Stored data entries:
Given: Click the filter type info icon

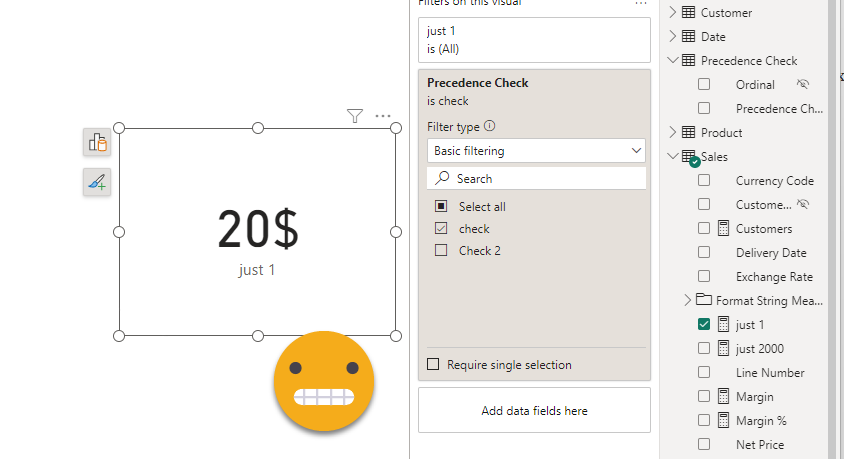Looking at the screenshot, I should point(489,127).
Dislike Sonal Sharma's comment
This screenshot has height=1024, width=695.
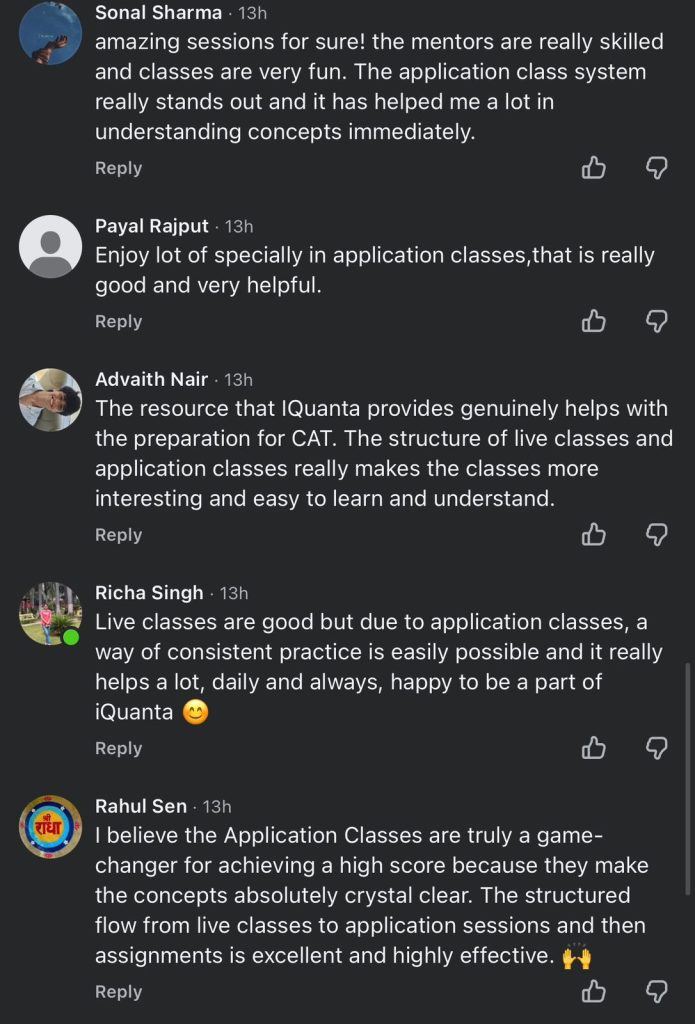click(x=656, y=168)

- Exercise requirements -
Line by line, print the records above exactly, skipping each picture.

- Answer for this exercise -
Given: Click the filter type info icon

Looking at the screenshot, I should point(489,127).
Dislike Sonal Sharma's comment
This screenshot has height=1024, width=695.
click(x=656, y=168)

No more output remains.